Passage to read:

Begin

April 2008

Latest propagandic episode from start to (just about) finish

The latest episode of Chinese news management, which began shortly after the Olympic torch relay protests in Paris, has made for fascinating viewing. Now it is nearing its conclusion, I reckon the time is ripe for un petit recap.

Back on April 6, on the icy streets of London, the Olympic torch relay mayhem commenced as anticipated. Xinhua, though, appeared unsure how to report the event, perhaps lacking concrete instructions from the Ministry of Publicity. Shortly after the torch limped onto Downing Street, the sports department released this grammatically handicapped story which ignored the presence of the pro-Tibet crowd and started like this:

The heavy snow in London exerted slim effect on people’s passion of seeing Beijing Olympic flame as large crowds lined along the street to greet the relay of torch on Sunday in the host city of 2012 Games.

Xinhua’s news department, however, released this report at about the same time, detailing the number of arrests made by the British police and expressing local people’s disappointment at the unruly scenes.

British police on Sunday arrested 25 persons attempting to disrupt the Olympic torch relay in London while many locals expressed indignation at the attempt and a Beijing Olympic official condemned it.

Coordination between departments has never been Xinhua’s strong point.

Its coverage of the following day’s debacle in Paris was much more sensible:

Spectators of the Beijing Olympic torch relay were greatly annoyed and angered by Tibetan separatists and their supporters attempting to disrupt the Monday event in Paris, the fifth leg of the flame’s global tour.

“We’ve come here only to watch the torch relay,” said a Paris student, who only gave his first name as Mark.

“What in the world does this have anything to do with us except for annoying us?” he added, pointing to Tibetan separatist demonstrators.

End

Source material:

Begin

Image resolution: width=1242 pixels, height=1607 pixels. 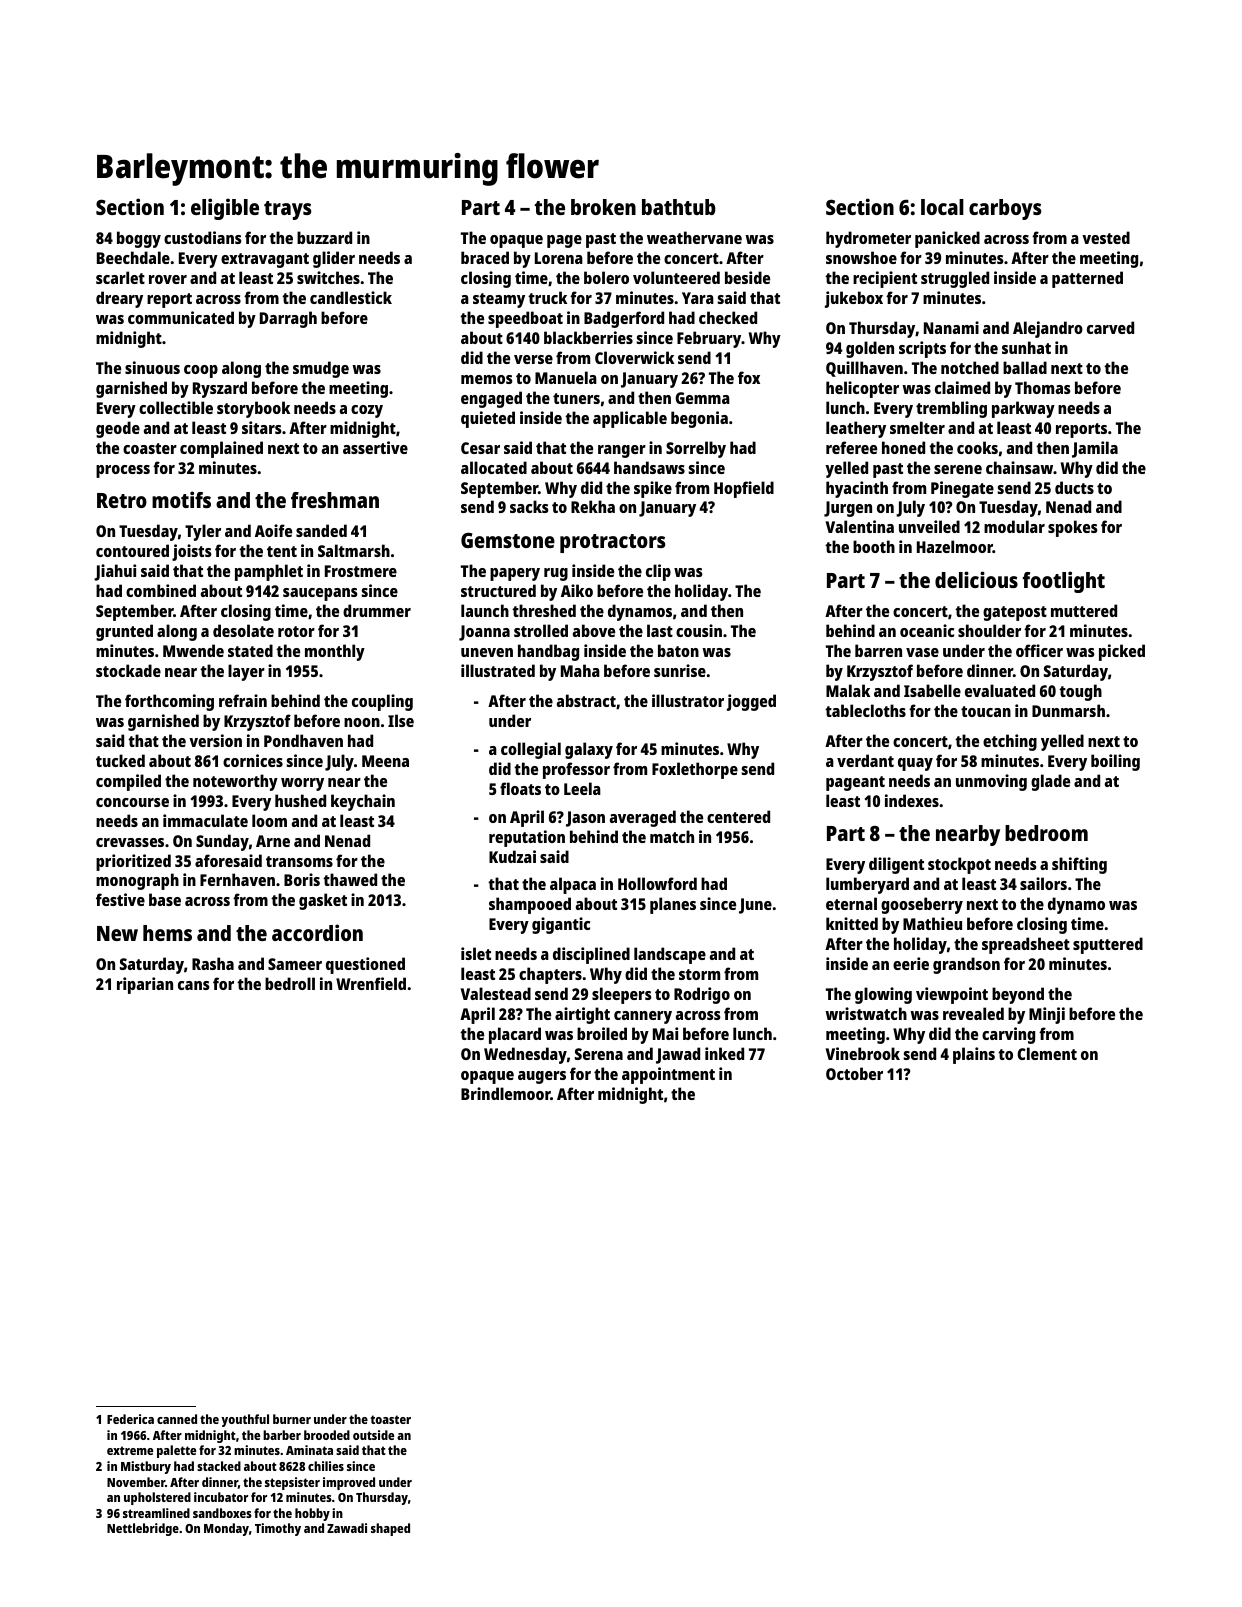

End

Work to complete:
Continue the piece on Xinhua's coverage of the 2008 Olympic torch relay protests, starting right after the Paris student's quoted question.

Answer:
No explicit mention of soon-to-be wheelchair heroine Jin Jing being attacked by a lunatic though; the image of her repelling her assailant with a mixture of angelic dignity and sheer bloody determination seemed to be initially regarded as too embarrassing. This Xinhua report glossed over her bravery and even her identity, referring to the protestor who attacked Jin Jing as “another one (who) failed in his attempt to snatch the torch from a torchbearer”. (Presumably, the anonymous torchbearer was Jin Jing.)

A day later, a directive was issued by the Ministry of Publicity, according to the SCMP (behind paywall), calling on Chinese media to pull no punches in its coverage of the Olympic torch relay protests and emphasising the need for speed. The byline was given as “Staff Reporter” to protect the journalist and the sources:

Newspaper editors and television producers should produce reports more quickly. They should stick to the official line to better make China’s case to the world or, more importantly, domestic viewers, according to an internal circular issued yesterday by the powerful Central Publicity Department, the Communist Party’s propaganda arm.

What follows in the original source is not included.